TASK TO COMPLETE: Give back exactly the lines of the entries below from the line with "Where should I click to: Click the folder" to the line with "Click the horizontal scrollbar", inclusive, and only those.

[Saved entries]
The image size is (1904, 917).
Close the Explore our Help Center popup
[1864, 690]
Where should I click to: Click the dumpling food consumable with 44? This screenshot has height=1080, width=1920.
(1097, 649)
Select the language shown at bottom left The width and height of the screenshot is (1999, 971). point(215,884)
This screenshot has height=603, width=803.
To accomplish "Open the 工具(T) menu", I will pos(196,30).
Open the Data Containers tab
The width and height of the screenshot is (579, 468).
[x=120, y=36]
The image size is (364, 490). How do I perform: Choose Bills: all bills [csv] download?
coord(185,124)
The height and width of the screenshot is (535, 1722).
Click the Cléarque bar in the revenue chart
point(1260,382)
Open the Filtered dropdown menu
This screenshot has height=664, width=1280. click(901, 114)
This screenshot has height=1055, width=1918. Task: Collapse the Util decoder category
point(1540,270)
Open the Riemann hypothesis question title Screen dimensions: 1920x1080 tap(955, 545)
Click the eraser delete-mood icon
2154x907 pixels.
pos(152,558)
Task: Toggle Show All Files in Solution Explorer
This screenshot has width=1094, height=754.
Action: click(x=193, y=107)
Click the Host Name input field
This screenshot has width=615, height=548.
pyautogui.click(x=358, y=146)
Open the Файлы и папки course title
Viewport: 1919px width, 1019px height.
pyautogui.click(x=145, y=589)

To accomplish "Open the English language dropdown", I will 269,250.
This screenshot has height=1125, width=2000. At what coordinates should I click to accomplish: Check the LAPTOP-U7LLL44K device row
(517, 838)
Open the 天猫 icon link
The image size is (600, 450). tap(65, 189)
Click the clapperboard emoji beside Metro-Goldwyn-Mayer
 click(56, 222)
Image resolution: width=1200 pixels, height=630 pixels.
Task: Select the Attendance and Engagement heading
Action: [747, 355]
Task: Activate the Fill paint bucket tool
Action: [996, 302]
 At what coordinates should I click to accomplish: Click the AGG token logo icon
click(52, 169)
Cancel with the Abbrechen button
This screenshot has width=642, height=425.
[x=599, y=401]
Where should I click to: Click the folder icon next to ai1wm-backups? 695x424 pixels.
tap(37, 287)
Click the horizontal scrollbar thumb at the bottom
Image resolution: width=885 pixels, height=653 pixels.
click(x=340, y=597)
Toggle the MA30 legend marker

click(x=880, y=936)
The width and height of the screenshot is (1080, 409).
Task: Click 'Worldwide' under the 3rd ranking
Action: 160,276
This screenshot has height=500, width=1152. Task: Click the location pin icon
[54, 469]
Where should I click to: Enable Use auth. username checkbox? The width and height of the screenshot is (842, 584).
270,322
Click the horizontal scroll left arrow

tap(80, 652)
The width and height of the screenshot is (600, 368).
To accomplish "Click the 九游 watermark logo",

EXERCISE RESPONSE:
Where should I click to: Click the folder icon next to ai1wm-backups? 695x424 pixels.
tap(37, 287)
Click the horizontal scrollbar thumb at the bottom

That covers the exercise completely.